I collected fight statistics from and fighter bios from http://ufcstats.com/. I collected past gambling odds from https://www.betmma.tips/past_mma_handicapper_performance_all.php. I also collected data from https://www.espn.com/ which has not yet been used in any of my models.
Once I collected the necessary data, I wanted to make sure that stats could be compared in a fair way between two fighters. I turned most of my statistics into a per minute statistic like knock downs per minute (KDPM). Using opponents stats I created defensive statistics like take down defense. I had to create cumulative statistics for each fighter in every fight that they were going into. I created a function that could do that for every fight in my dataset.
I performed EDA by looking at what features had the highest correlation to winning or losing. Unsurprisingly, the las vegas odds had the highest correlation.
I then ran a dummy model to find a baseline accuracy threashold that I wanted to beat. That baseline was only about 50% accurate. This is not a good comparison, however, because the vegas odds are really what need to be compared to. The las vegas odds are historically about 60% accurate.
Using grid search for a random forest classifier, I was able to classify the winner of each fight with about 65% accuracy. Although I plan on obtaining more data and running more models to improve this project, I believe that this model is pretty good given that it was almost equally accurate in predicting both red fighters and blue fighters winning. I will go into further detail on below on why I believe this is a good way to evaluate the model.
I created a function that, when inputing the url of an upcoming UFC event from https://www.betmma.tips/, ouputs which fights have greater than a 10% edge over the Las Vegas odds. I am still changing things in my model and more testing and cross validation needs to be done, but the model was profitable if used for gambling on my test set of 266 fights.

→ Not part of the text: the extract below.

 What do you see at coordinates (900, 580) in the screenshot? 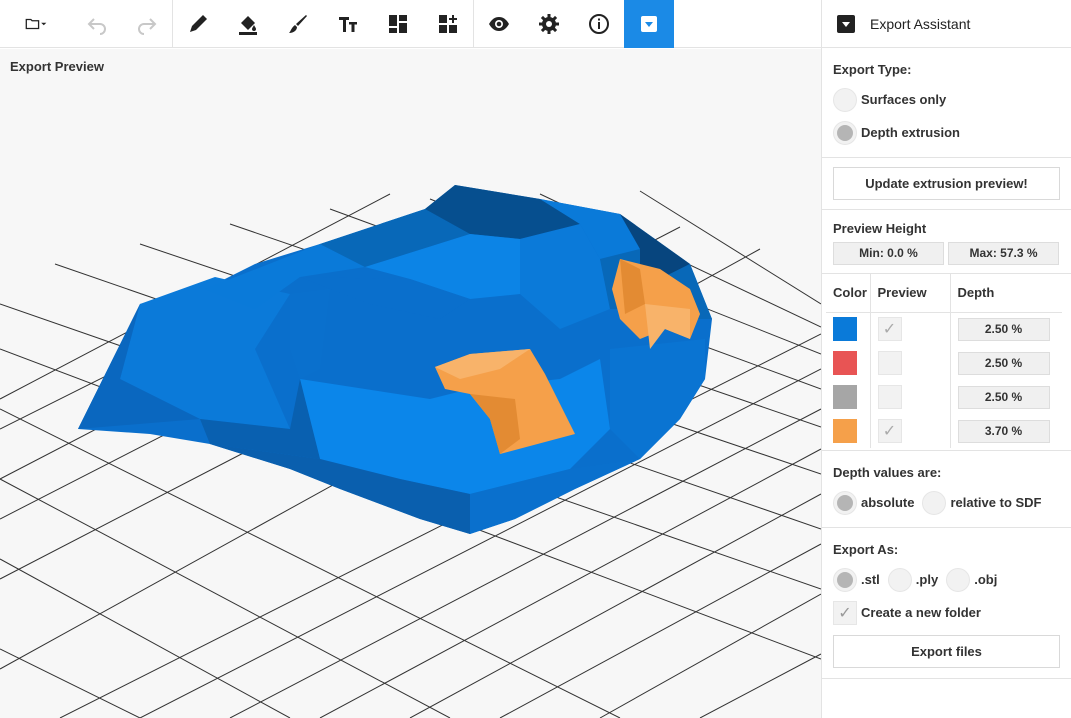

There are a few features that I still want to add to my model including ground control time and hometown/country advantage. The difficulty with ground control time it hasn't been kept track of until the end of 2018. I would also like to create a function that optimizes how much you should bet using the kelley criterion.
More work needs to be done before implementing the model but, I believe that a profitable gambling model can built using UFC fight data.